◆ Given records

-------

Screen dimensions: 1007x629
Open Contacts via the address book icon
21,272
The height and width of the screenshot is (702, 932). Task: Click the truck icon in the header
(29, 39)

-------

◆ Exercise prompt
Arrange every line of the data above as a numbered list, omitting any blank lines.

◆ Result
1. Screen dimensions: 1007x629
2. Open Contacts via the address book icon
3. 21,272
4. The height and width of the screenshot is (702, 932). Task: Click the truck icon in the header
5. (29, 39)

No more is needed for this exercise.